Hydroquinone Isomer-Directed n-Doping Modulation of MoO x Enables Thickness-Insensitive Hole Transport Layers for High-Efficiency Organic Solar Cells

Developing solution-processed, thickness-insensitive hole-transporting layers (HTLs) remains a key challenge for the scalable fabrication of organic solar cells (OSCs). Herein, three dihydroxybenzene isomers─catechol (CT), resorcinol (RS), and hydroquinone (HQ)─were employed as mild reducing agents to synthesize highly conductive MoOx HTLs, enabling a systematic investigation of the structure-property-performance relationship linking the reducing agent's molecular structure, the resulting HTL functionality, and the final OSC device performance. Systematic characterization revealed a clear hierarchy in reduction capability (HQ > CT > RS), consistent with their molecular structures.

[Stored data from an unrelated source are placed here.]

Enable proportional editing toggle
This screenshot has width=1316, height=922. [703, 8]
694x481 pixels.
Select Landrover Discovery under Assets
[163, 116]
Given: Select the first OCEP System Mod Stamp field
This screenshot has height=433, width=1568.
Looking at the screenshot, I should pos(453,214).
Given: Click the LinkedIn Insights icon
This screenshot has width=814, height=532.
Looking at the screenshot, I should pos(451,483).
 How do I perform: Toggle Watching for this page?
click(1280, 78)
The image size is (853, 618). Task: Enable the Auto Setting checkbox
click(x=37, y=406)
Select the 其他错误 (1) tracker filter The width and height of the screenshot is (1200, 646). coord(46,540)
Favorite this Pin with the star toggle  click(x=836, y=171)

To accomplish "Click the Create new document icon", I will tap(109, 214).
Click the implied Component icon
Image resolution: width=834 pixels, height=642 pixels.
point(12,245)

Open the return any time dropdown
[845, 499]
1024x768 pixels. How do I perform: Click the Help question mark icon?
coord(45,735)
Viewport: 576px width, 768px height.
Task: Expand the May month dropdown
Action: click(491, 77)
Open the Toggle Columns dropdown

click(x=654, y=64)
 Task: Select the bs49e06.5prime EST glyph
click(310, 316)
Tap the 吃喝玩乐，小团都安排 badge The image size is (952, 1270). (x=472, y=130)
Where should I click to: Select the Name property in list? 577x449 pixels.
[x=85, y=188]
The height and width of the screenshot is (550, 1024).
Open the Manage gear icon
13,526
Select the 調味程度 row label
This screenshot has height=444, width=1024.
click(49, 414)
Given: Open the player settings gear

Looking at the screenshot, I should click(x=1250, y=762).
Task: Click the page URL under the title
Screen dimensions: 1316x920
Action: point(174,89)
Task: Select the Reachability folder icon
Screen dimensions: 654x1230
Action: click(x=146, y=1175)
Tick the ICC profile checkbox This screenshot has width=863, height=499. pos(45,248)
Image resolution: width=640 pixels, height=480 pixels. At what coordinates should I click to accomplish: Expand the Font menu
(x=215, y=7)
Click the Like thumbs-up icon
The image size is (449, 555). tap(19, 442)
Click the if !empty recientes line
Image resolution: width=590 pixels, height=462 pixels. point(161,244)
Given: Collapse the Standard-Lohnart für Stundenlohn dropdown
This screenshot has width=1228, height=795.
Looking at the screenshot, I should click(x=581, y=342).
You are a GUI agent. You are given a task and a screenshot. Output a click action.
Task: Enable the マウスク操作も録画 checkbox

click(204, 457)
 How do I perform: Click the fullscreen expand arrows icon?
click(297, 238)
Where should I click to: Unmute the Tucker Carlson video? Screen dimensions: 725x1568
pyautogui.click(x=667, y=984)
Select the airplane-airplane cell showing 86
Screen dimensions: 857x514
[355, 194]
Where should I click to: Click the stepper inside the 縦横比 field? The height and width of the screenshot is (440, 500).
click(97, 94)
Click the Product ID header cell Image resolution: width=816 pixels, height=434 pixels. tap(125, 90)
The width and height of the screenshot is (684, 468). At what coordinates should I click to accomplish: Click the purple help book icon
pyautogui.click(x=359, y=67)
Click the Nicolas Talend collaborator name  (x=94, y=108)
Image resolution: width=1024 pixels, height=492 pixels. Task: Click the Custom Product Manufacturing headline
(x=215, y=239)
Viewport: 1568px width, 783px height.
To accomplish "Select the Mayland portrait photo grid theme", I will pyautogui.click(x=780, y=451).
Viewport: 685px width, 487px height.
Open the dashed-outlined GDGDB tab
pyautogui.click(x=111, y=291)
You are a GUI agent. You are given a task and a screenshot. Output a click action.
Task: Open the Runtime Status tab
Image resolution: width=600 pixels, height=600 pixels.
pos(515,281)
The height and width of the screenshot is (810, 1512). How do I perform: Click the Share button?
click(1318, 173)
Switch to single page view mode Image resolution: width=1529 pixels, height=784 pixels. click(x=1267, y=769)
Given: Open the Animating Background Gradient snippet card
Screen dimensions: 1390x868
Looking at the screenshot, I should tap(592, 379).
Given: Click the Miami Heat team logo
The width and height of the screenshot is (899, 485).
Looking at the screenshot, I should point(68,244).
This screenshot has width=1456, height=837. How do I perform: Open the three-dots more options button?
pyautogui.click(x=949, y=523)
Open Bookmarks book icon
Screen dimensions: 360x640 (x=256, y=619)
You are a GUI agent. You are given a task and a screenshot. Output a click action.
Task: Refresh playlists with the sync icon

Among the three, HQ-modified MoOx exhibits the highest conductivity, excellent optical transparency, smooth surface morphology, and well-preserved high work function. When incorporated as HTLs, OSCs based on 5% HQ:MoOx deliver outstanding performance with power conversion efficiencies (PCEs) of 18.52% (PM6:L8-BO) and 19.80% (D18:L8-BO:BTP-eC9)─the highest reported values for single-junction OSCs employing solution-processed MoOx. Moreover, the HQ:MoOx-based devices show superior thermal stability and remarkable thickness tolerance, maintaining over 82% of their peak efficiency even at a 150 nm HTL thickness, whereas neat MoOx devices degrade sharply to 0.72%. This work elucidates a clear structure-property-device performance correlation and demonstrates HQ-modulated MoOx as a scalable, robust HTL platform for high-efficiency and thickness-tolerant OSCs.